Pixel coordinate grounding data
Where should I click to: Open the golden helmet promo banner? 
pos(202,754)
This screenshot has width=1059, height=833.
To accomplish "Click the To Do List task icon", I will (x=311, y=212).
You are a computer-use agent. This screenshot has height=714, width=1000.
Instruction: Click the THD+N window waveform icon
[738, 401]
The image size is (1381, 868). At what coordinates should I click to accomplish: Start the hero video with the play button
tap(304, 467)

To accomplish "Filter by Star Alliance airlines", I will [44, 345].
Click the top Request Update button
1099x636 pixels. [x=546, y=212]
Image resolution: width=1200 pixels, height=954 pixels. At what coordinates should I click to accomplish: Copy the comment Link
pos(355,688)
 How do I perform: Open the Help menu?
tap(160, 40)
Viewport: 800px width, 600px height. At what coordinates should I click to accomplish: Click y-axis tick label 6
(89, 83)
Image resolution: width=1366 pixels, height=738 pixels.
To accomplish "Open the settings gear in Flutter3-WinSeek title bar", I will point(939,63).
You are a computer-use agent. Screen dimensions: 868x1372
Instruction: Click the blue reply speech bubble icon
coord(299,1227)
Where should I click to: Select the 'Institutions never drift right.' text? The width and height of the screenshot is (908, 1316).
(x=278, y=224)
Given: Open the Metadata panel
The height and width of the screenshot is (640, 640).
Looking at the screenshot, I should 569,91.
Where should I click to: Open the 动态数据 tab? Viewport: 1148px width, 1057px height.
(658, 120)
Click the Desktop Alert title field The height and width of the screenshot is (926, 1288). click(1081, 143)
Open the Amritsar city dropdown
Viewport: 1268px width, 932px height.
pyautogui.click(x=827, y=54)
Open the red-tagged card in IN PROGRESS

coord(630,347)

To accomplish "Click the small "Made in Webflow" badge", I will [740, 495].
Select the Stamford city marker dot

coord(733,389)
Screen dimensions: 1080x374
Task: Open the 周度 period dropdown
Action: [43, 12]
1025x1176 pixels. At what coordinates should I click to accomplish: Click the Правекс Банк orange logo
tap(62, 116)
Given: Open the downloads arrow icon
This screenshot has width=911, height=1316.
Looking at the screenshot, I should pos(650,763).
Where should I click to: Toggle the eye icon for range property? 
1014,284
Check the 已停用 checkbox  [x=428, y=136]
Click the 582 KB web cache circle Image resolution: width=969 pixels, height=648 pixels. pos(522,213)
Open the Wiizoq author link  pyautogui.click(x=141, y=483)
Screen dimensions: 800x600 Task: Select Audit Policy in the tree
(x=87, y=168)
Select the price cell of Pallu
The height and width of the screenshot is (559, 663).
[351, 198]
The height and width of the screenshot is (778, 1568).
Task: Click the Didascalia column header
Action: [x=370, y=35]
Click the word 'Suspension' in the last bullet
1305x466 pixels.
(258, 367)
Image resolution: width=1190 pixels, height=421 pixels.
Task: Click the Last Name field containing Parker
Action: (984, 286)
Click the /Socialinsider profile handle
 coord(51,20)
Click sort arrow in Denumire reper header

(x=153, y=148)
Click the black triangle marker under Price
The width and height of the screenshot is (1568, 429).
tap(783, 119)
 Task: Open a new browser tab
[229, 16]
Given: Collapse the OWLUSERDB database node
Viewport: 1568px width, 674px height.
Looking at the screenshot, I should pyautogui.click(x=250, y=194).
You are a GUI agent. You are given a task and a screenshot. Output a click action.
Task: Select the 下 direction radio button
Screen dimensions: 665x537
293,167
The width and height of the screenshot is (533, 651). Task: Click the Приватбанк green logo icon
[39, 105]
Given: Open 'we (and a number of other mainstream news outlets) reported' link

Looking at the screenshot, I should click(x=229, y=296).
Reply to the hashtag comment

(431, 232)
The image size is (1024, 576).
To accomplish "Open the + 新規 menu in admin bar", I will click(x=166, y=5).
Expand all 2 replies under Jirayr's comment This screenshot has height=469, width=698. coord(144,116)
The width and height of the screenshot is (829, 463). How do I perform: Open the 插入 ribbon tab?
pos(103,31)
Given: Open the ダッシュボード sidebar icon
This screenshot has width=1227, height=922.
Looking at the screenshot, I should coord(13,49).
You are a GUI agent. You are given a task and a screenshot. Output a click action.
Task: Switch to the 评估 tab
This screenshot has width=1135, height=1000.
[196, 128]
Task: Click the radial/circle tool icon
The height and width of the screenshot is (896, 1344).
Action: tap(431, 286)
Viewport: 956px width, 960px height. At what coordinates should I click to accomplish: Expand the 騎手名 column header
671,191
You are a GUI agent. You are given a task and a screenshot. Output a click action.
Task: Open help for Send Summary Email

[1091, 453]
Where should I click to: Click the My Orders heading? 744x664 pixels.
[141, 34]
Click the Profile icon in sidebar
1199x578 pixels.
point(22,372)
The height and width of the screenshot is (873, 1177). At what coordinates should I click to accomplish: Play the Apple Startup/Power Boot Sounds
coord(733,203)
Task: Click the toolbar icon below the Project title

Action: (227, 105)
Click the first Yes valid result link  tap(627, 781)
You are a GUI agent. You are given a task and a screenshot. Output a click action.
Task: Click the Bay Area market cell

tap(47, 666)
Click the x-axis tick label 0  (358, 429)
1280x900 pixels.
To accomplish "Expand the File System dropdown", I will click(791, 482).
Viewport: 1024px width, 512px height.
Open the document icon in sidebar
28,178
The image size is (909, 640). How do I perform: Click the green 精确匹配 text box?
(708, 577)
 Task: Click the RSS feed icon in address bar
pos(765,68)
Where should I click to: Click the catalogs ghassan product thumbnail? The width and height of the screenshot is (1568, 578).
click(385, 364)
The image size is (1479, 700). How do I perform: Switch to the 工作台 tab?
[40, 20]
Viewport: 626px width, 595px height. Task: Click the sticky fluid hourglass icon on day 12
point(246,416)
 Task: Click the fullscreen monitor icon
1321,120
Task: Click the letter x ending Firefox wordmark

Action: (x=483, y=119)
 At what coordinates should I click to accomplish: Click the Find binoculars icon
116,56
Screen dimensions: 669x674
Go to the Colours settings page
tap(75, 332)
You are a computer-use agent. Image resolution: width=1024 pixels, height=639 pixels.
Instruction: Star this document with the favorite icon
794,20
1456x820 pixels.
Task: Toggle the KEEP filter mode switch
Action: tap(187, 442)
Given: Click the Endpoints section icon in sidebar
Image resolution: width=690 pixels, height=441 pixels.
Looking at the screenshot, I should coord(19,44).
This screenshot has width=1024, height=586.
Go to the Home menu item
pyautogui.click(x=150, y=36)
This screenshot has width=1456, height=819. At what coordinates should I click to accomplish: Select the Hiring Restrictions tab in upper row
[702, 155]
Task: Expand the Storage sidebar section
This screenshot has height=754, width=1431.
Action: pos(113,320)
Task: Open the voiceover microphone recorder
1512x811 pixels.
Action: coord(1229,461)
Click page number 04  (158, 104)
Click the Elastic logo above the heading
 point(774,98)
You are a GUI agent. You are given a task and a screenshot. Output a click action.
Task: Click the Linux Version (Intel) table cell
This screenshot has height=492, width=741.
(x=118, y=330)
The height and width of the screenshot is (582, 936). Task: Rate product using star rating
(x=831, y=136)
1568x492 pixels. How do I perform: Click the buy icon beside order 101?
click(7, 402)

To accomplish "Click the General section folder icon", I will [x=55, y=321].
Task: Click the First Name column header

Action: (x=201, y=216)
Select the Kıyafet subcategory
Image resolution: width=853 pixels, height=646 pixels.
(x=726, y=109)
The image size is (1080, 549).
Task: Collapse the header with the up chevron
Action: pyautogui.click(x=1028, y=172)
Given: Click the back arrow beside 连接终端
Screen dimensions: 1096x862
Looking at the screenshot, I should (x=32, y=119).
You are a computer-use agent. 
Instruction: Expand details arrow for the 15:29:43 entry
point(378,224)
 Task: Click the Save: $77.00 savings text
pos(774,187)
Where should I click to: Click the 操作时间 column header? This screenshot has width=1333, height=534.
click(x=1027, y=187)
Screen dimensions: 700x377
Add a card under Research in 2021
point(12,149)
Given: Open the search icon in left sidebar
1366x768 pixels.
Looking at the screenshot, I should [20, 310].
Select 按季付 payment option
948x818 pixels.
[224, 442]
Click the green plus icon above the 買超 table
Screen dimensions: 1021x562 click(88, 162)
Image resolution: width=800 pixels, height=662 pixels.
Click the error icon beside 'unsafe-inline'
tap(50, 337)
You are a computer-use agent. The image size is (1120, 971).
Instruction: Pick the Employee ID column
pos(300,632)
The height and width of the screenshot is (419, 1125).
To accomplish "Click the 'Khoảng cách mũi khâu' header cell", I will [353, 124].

*What you should do*: In the lines above, find the word "section" and copy every line it occurs in.

*Answer box*:
Given: Click the Endpoints section icon in sidebar
Task: Expand the Storage sidebar section
To accomplish "Click the General section folder icon", I will [x=55, y=321].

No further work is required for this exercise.